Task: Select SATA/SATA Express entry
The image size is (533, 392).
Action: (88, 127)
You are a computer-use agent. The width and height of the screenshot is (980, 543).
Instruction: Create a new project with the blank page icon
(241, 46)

## Your instructions
All lines from the one containing "Instruction: Create a" down to the final line above are to be restated word for word; leave out the rest.

## Response to this exercise
Instruction: Create a new project with the blank page icon
(241, 46)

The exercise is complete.